Immigration to the United Kingdom has been steadily rising over the past 20 years. Although the numbers fluctuate, hundreds of thousands more people now enter the UK every year than leave it, attracted by its (perceived) economic opportunities and political and personal freedoms.
Most Britons seem prepared to welcome them, providing they have entered legally and make an effort to integrate and contribute to society, which of course the vast majority do, but some are becoming less tolerant of the influx. Consequently, in the run up to this year’s UK parliamentary elections (voting takes places on May 7) immigration has become a matter of great contention.

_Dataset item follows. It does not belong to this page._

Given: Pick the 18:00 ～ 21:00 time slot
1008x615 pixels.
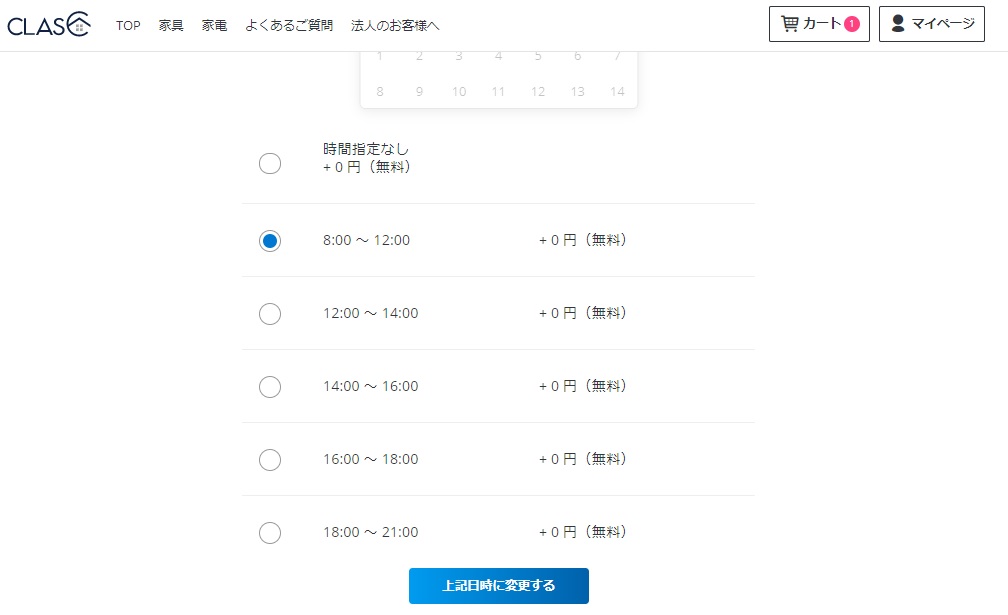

Fearful of appearing weak on the issue, political parties on right and left have clashed repeatedly about which of their respective administrations has set the toughest rules and the highest barriers to entry over the last two decades, with the current Conservative-led coalition government pointing at the barrage of regulations it has introduced in recent years – even though, of course, it has no legal powers to stop the movement of peoples from within the European Union (of which the UK is a member).

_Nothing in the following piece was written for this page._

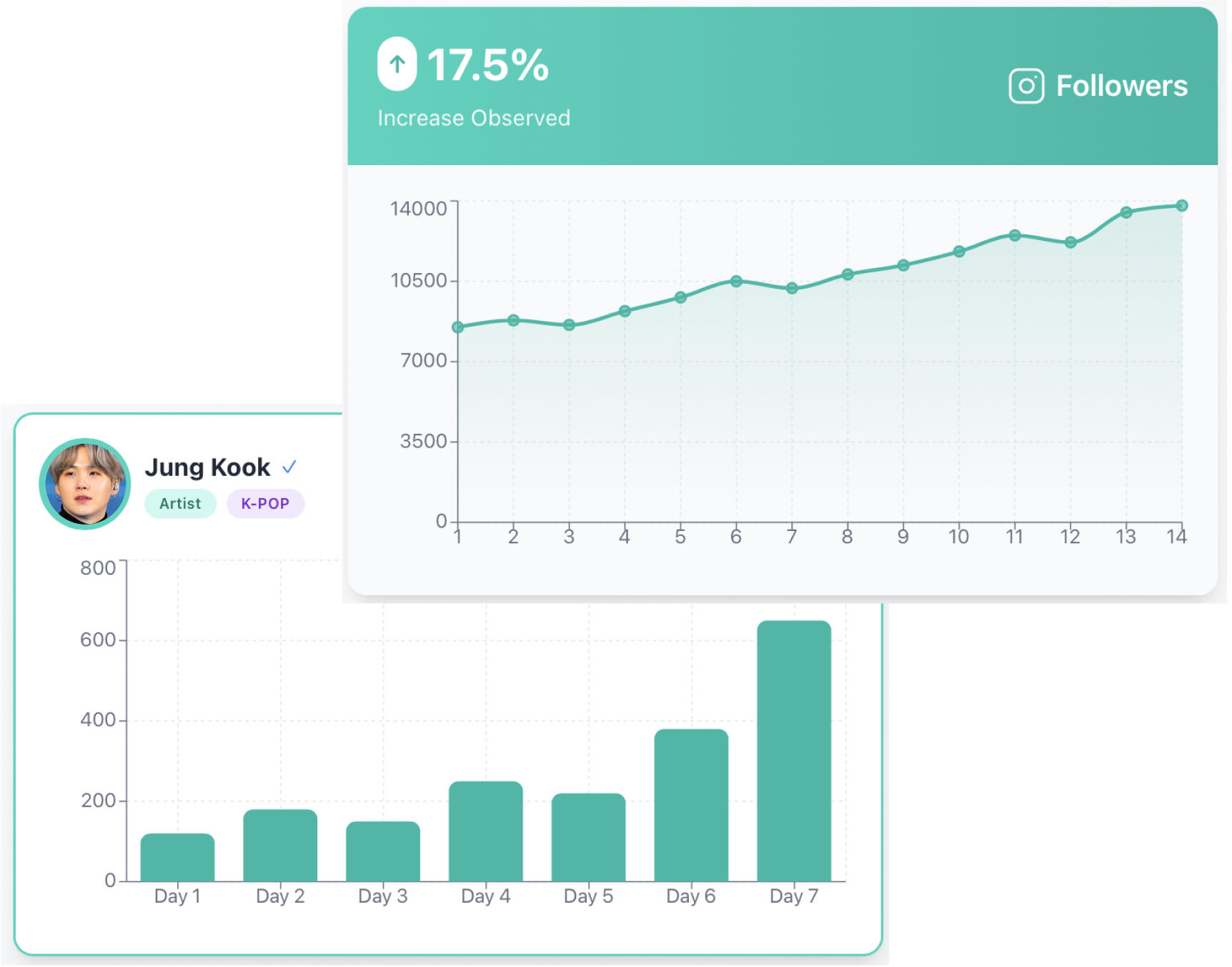Click the Instagram logo icon
This screenshot has height=967, width=1232.
[x=1025, y=86]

Yet as the rules get tougher, it means that people from outside the EU have to try that much harder to get in – and marriage to a partner already entitled to live in Britain is the easiest way.
Every year, over a quarter of a million weddings take place in the UK, mostly between couples with no other motive than a desire to seal a genuine commitment to each other. But among them are thousands of fakes – people who undertake a sham marriage that has been arranged simply because it makes it easier for one of the participants to stay in the country.